Data manipulation inside a function in "C"

Question

Here's something I don't understand. Maybe someone can shed some light on it.

I know that the standard method for data manipulation is passing a reference to a function and changing the data in the function. Like this:

#include <stdio.h>
#include <stdlib.h>


void function2( float *param) {
    printf("I've received value %f\n", *param);
    (*param)++;
}

int main(void) {
    float variable = 111;

    function2(&variable);
    printf("variable %f\n", variable);
    return 0;
}

When calling function2 with (&variable) I expect that the function can change the data. So far no questions.

But why does this work as well?

#include <stdio.h>
#include <stdlib.h>


void function2( float &param) {
    printf("I've received value %f\n", param);
    (param)++;
}

int main(void) {
    float variable = 111;

    function2(variable);
    printf("variable %f\n", variable);
    return 0;
}

In my understanding, when calling function2(variable) a copy of the value of "variable" is passed to the function.
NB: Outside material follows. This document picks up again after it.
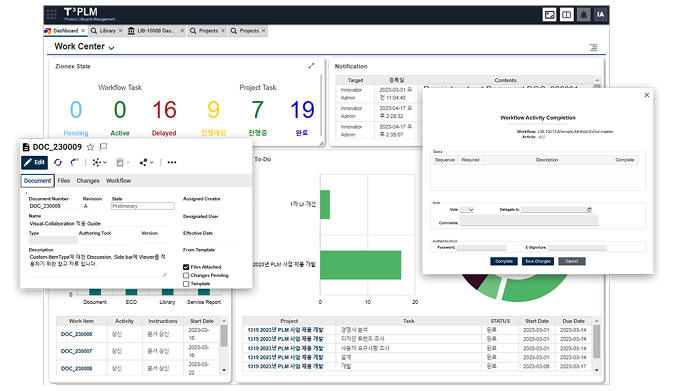Enable the Template checkbox
Screen dimensions: 673x391
186,284
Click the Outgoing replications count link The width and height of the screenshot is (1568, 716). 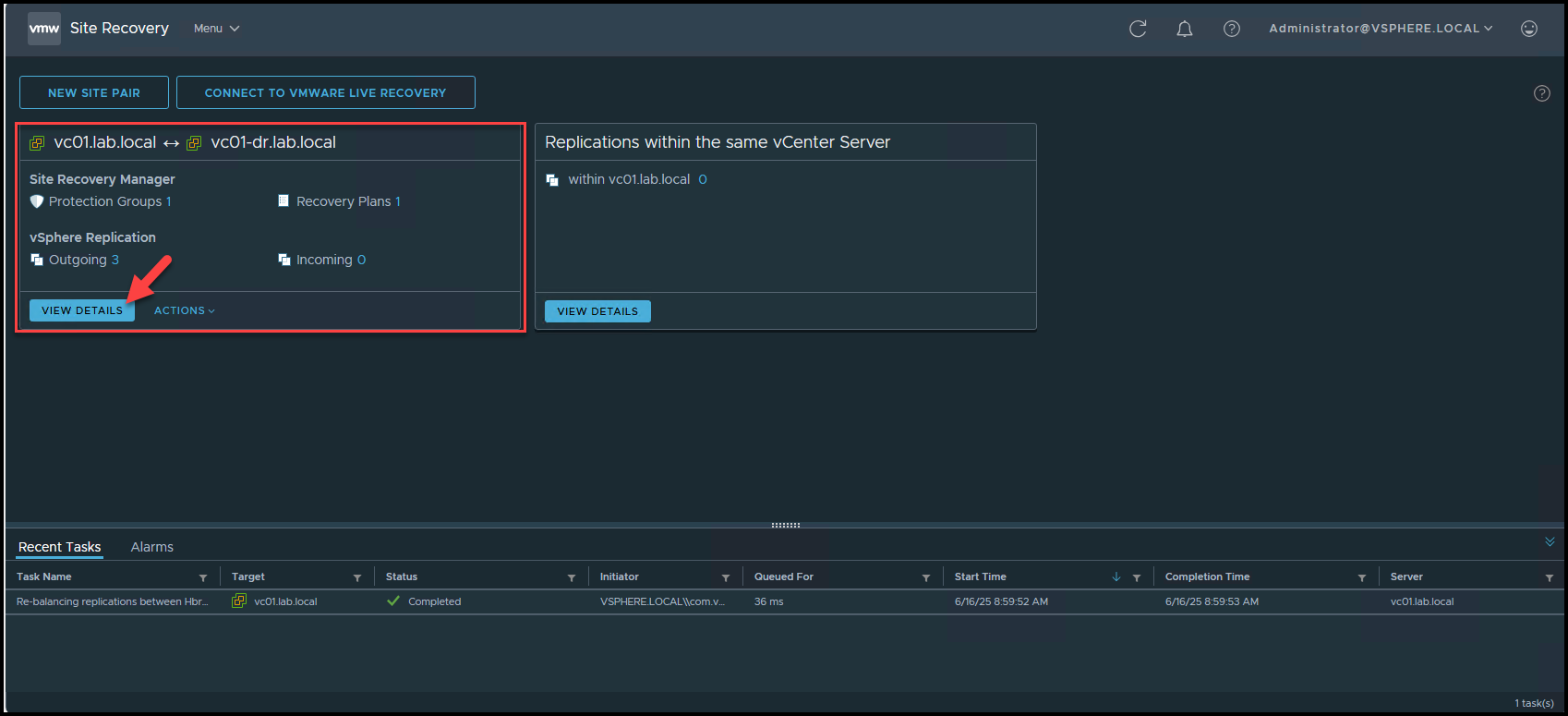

But nevertheless the value of "variable" has changed after the function call.

When reading a code like this I would never expect the data of "variable" to change, no matter what happens inside the function.

Answer 1

This declaration of the parameter

void function2( float &param) {

is incorrect. In C there is no reference. Such a function declaration will be valid in C++, where references exist.

In C++ when the function is called like

function2(variable);

neither copy of the variable is created. The function refers to the original variable declared in main.